> Exercise directions
Once the line with "SITE MAP (426, 54)" is found in the entries below, repeat it and each following line exactly, up to and including the line with "April 2020 (465, 1406)". Add no other lines.

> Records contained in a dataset

* * *

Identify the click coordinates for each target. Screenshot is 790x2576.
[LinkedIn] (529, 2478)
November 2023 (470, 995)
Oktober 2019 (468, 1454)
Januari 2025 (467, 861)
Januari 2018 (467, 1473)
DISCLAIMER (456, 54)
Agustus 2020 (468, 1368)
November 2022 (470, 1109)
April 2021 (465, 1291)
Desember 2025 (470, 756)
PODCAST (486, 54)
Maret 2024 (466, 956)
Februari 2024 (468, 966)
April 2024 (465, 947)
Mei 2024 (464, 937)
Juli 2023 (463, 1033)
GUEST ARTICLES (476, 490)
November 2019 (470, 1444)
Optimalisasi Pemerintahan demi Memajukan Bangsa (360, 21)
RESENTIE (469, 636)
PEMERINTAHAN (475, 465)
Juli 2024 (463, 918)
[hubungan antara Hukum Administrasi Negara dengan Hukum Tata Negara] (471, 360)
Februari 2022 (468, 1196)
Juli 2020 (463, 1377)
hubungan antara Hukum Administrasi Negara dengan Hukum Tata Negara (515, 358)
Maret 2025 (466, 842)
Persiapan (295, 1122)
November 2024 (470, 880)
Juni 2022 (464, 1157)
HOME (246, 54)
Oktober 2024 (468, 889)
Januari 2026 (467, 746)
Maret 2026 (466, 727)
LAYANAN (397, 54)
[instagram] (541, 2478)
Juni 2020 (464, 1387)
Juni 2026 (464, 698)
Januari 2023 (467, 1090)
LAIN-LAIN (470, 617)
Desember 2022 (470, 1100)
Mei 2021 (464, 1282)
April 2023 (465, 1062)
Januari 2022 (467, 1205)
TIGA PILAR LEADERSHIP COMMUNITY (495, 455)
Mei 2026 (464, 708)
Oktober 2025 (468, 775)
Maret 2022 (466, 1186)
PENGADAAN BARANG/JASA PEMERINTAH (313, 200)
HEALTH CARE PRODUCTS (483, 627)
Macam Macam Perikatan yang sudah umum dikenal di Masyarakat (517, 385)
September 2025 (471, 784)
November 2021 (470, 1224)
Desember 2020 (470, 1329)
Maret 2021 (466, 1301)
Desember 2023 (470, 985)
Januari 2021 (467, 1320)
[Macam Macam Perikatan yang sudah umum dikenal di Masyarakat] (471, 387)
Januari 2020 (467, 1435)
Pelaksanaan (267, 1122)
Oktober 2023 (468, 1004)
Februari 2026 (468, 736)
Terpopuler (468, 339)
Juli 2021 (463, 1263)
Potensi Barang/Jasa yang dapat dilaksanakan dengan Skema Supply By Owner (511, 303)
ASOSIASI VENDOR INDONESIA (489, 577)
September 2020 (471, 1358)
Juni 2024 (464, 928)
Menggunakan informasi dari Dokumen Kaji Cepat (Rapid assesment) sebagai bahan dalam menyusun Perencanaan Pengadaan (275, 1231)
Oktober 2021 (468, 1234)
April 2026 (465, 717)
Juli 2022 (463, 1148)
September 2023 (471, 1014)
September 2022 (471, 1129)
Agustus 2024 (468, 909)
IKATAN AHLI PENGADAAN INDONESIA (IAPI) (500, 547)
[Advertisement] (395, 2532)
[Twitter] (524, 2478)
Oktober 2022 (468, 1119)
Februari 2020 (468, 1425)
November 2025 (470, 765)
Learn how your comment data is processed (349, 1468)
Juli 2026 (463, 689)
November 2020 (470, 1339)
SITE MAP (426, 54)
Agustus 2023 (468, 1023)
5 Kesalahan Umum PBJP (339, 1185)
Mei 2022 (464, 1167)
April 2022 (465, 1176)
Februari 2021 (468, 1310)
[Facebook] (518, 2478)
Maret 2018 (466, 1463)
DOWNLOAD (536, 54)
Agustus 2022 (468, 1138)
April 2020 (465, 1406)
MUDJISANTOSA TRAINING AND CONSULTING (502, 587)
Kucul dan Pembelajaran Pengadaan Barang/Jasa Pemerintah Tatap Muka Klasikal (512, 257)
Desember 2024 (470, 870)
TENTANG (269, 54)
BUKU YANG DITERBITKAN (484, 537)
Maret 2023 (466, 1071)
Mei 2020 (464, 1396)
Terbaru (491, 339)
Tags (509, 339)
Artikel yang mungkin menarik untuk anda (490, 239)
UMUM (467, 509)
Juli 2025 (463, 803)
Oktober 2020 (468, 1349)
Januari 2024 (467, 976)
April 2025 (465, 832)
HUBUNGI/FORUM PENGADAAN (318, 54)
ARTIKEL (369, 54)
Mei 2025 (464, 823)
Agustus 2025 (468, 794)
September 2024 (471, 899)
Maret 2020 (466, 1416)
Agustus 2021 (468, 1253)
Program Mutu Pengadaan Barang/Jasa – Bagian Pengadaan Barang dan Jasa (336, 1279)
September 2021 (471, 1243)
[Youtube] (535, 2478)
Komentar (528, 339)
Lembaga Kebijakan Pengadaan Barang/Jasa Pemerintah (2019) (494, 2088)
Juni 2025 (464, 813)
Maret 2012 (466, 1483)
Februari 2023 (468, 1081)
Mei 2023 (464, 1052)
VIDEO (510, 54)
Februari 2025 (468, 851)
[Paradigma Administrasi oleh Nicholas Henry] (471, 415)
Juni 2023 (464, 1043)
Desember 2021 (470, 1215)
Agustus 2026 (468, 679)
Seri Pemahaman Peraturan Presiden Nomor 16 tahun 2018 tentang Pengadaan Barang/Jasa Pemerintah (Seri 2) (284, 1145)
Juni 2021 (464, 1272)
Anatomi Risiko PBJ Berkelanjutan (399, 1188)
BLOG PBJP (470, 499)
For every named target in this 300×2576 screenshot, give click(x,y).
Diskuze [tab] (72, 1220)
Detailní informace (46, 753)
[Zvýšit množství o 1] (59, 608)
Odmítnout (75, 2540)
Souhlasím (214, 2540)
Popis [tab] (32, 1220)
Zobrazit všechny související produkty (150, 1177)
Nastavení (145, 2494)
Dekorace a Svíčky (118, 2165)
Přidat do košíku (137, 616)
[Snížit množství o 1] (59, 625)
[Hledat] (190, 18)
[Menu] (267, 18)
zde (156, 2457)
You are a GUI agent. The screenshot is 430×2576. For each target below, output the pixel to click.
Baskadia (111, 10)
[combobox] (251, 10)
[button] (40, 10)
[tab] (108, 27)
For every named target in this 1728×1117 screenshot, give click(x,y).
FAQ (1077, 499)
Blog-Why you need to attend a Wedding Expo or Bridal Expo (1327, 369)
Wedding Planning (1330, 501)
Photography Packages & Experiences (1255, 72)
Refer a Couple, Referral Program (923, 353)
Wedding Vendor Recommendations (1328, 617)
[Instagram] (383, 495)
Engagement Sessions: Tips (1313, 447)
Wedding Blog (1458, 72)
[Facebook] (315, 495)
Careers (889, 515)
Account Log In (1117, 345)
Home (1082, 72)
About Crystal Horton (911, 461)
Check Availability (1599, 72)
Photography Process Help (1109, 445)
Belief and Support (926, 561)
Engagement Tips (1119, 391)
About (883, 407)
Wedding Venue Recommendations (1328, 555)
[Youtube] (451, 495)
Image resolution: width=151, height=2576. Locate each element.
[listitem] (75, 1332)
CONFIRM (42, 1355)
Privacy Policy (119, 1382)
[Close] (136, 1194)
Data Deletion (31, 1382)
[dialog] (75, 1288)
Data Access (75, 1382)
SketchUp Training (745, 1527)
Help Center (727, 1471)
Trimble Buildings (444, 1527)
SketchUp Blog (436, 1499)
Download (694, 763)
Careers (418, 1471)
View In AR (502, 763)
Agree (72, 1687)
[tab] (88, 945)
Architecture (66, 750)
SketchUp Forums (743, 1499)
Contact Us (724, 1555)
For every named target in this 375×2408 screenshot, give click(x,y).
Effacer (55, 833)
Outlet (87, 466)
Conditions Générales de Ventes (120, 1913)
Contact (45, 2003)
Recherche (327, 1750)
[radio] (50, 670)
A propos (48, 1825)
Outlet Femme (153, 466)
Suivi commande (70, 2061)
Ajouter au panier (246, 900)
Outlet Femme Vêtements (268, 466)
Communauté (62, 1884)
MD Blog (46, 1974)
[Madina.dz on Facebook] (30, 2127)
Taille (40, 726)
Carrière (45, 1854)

* * *

> Answer for the task
SITE MAP (426, 54)
Agustus 2023 (468, 1023)
5 Kesalahan Umum PBJP (339, 1185)
Mei 2022 (464, 1167)
April 2022 (465, 1176)
Februari 2021 (468, 1310)
[Facebook] (518, 2478)
Maret 2018 (466, 1463)
DOWNLOAD (536, 54)
Agustus 2022 (468, 1138)
April 2020 (465, 1406)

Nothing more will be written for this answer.